Vertical Axis can be set here as well. Setting the vertical axis may require you to set the Default Member Orientation also shown. As you specify new members RISA-3D will try to orient them correctly.

The member local z-axis is typically the strong axis for a member and RISA-3D will orient members such that when you draw non-vertical members (beams) they will automatically be oriented such that loads in the vertical direction are resisted by the strong axis bending of the member. See Member Local Axes and Defining Member Orientation for more information.

Check the Convert Existing Data check box to convert the existing orientation data to the newly selected vertical global axis.

HR Steel indicates which code is to be used for the design of hot rolled steel. For more information see Hot Rolled Steel Design.

Connection indicates which code is to be used for connection design. This entry is only considered if you are also using RISAConnection. See the RISAConnection Integration topic for more information.

CF Steel indicates which steel code is to be used for the design of cold formed steel. For more information see Cold Formed Steel Design.

Wood indicates which wood code is to be used for the design of wood, including wood walls and structural composite lumber. For more information see Wood Design.

Concrete indicates which concrete code is to be used in the design of concrete members and walls. For more information see Concrete Design.

Masonry indicates which masonry code is to be used for the design of masonry walls. For more information see Masonry Design.

The Aluminumentry indicates which aluminum code is to be used in the design of aluminum. For more information see Aluminum Design.

Analysis Methodology controls which method is used to determine the biaxial column capacity. The options are the PCA Load Contour Method and the Exact Integration Method.

Parme Beta Factor is used to approximate the column’s 3D interaction surface when using the PCA Load Contour Method. See Biaxial Bending of Columns  for more information.

Compression Stress Block lets you choose what type of stress block to consider in your analysis. The options are the constant Rectangular Stress Block and the Parabolic Stress Block. See Parabolic vs. Rectangular Stress Blocks for more information.

Check the ‘Analyze using Cracked Sections’ box if you want to modify the member and wall stiffnesses by the Icr Factor as described in both the Concrete - Design and Wall Panels topics.
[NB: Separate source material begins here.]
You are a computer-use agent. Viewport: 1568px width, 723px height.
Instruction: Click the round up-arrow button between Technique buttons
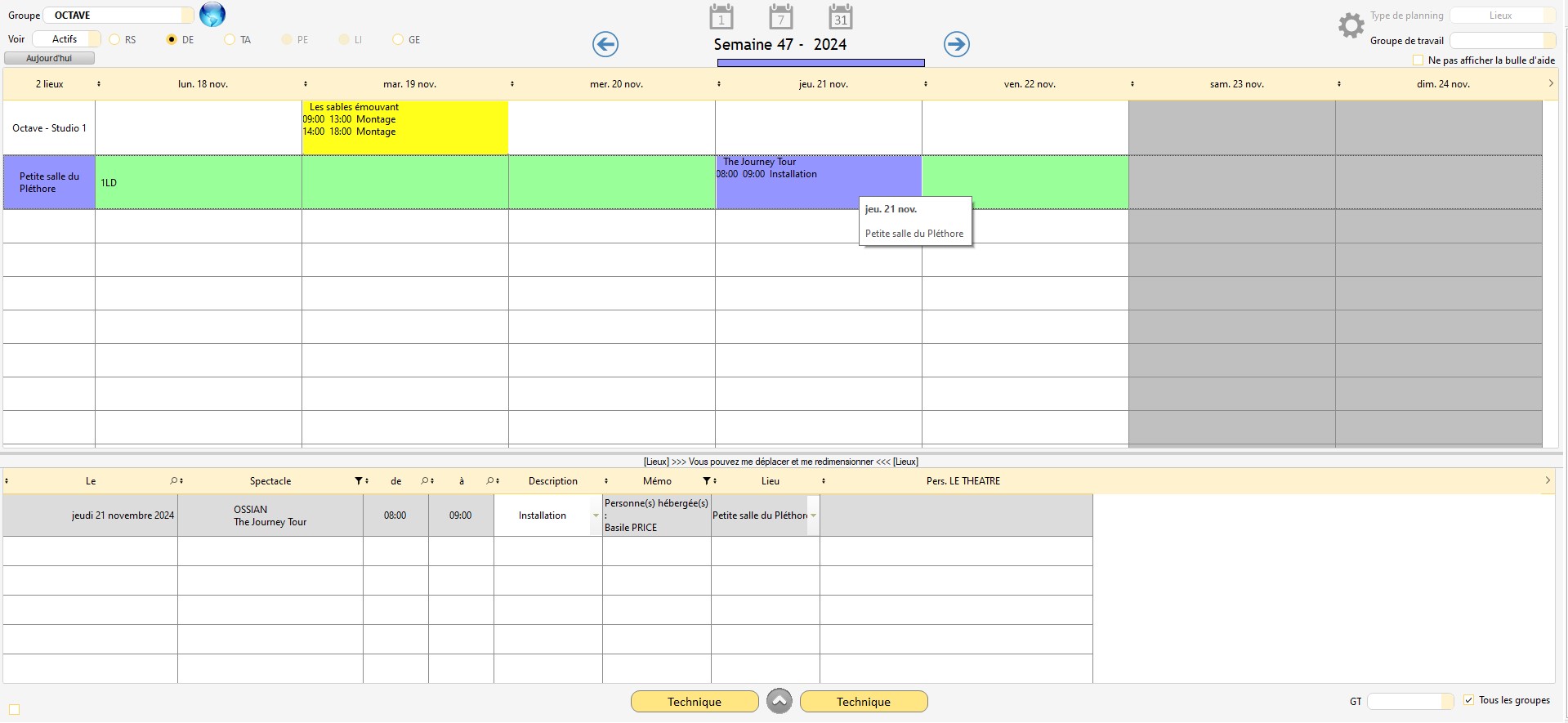(x=779, y=701)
Check the ‘Leave room for horizontal rebar splices (2*d bar spacing)’ box, if you want to default to a two bar diameter or one inch clear spacing, whichever is greater, to allow for lap splices and continue to maintain adequate spacing between parallel bars. Otherwise a minimum spacing of one bar diameter between parallel bars will be allowed. 

Minimum % Steel for Columns lets you choose the minimum percentage of reinforcement steel to be used in a concrete column section. The percentage entered is multiplied times the gross area of the column section to determine the minimum amount of reinforcement required in each column. 

It should be noted that the minimum percentage allowed by ACI 318-14 Section 10.6.1.1 (ACI 318-11 Section 10.9.1) is 1%.

Maximum % Steel for Columns lets you choose the maximum percentage of reinforcement steel to be used in a concrete column section. The percentage entered is multiplied times the gross area of the column section to determine the maximum amount of reinforcement allowed in each column. It should be noted that the maximum percentage allowed by ACI 318-14 Section 10.6.1.1 (ACI 318-11 Section 10.9.1)1 is 8%.

Rebar Material Spec lets you choose from the standard ASTM A615 (imperial), ASTM A615M ("hard" metric, i.e. #8M is an 8mm bar), BS 4449 (British), prENV 10080 (Euro), CSA G30.18 (Canadian), IS 1786 (Indian), and AS/NZS 4671:2001 (Australian/New Zealand) reinforcement standards.

Check the ‘Warn if beam-column framing arrangement is not understood’ box to see bad framing warnings in the Warning Log.

Story No. Above Critical Section establishes the critical section location for shear force amplification consideration in special concrete walls as per ACI 318-19. More information regarding shear force amplification can be found in the Concrete Wall - Seismic Design.

(Ω) is the “Overstrength Factor”. This can be included in the seismic load combinations generated by the LC Generator.